Names are exchanged, briefly. I urge the mother to feel free to kiss and touch her boy, as she now hangs back with fearful reluctance. Five minutes ago, she almost would not let me take him. We have transformed him, with our IV tubing, our cardiac electrodes, and nasal oxygen cannulae, into something she is afraid to touch.
I try to explain. I tell the story of the infection; how invisible creatures have attacked the coverings of the child’s brain. I explain the purpose of the tap. A needle, so slender, so tiny, so insignificant in the face of what has already transpired, is inserted for a moment between the bones of the back, to confirm what we all fear, and guide our treatment. As I have seen a few times before, this terrifies them more than the sight of their bright boy comatose on a gurney.

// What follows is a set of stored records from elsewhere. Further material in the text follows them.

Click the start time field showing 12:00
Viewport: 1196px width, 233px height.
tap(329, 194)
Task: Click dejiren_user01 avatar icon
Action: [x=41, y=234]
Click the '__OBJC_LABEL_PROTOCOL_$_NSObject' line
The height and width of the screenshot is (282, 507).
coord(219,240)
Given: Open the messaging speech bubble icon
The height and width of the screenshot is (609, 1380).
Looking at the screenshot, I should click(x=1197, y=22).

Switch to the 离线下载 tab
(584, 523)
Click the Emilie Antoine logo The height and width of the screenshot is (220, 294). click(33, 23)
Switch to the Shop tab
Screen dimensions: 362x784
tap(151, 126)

They stare at each other, aghast. They look at me with suspicion. I anticipate and explode the ancient myth of this procedure causing paralysis and death with every ounce of confidence and persuasion I can bring to bear. I (perhaps cruelly) tell them the truth of their child’s peril.
“We must be sure what we are dealing with. We cannot afford to be wrong.”

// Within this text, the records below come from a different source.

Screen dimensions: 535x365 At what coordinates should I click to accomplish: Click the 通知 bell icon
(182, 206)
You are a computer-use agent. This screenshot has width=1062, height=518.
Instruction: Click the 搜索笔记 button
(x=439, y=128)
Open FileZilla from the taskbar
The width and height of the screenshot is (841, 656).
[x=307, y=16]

The man, not having felt this child slip through his body in its descent to Earth, defers to the woman, who has. He shrugs, looks at his mate.
“It’s up to you.”
Now she is truly lost. I understand, but regret, his abdication from the fray at this crucial moment. She glances at me, and I shed the “doctor” look as best I can. (easily!) I grasp her hands, let her feel how my own two sweat.
“I have two daughters, five and seven. I would let them do this in a heartbeat. I swear I will not hurt your Angus.”
Later, I learn that Angus means “one choice” and despite her isolation and dismay, this mother makes it:
“Do it.”
The tap yields pure pus.
It is ten days later, and miraculously, Angus has survived. There were frightening days and nights. His platelets dipped low, and his kidneys teetered, and the dreaded Neisseria meningitides grew exuberantly from the cultures of his spinal fluid, but with antibiotics, prayer, and good luck, he has recovered.
I knock at the open door of his room, a formality. He does not look up from the toy with which he plays, but his mother does, and smiles.
I greet her, “Hey, Mrs. McFadden, home tomorrow, huh?”
She, now a veteran of the pediatric ward, rolls her eyes.
“The IV infiltrated,” she complains, but without rancor.
“Yeah, I know. I can give Angus the last dose as a ‘shot’ and spare him another IV attempt. Want to do it like that?”
She nods.
Just then, a nursing tech in the hallway trips over a toy truck left by an eight year-old asthmatic. Food trays crash to the ground. Mrs. McFadden and I cringe, but Angus is undisturbed. He is stone deaf, sequelae of his infection, as we both already know.
He will perhaps forget the sound of his mother’s voice. He will never hear his playmates call out his name in schoolyard games, nor be soothed by the power of great music. Otherwise, he appears intact, although we cannot be sure for a while.
At the moment, to his mother and myself, his deafness seems an acceptable price to pay. She and I make plans for Angus to come and see me in the clinic after he is discharged. We are friends now, bonded by our fear and pain, and our concern for her boy. When her sister’s children came down with ringworm, she recommended them to my clinic; the highest form of tribute.
On the way home, I stop at the bookstore. I buy American Sign Language Illustrated: The Complete Learner’s Guide. In the mirror at home, I practice.
“Good boy.” “Brave boy.” “I am your doctor.”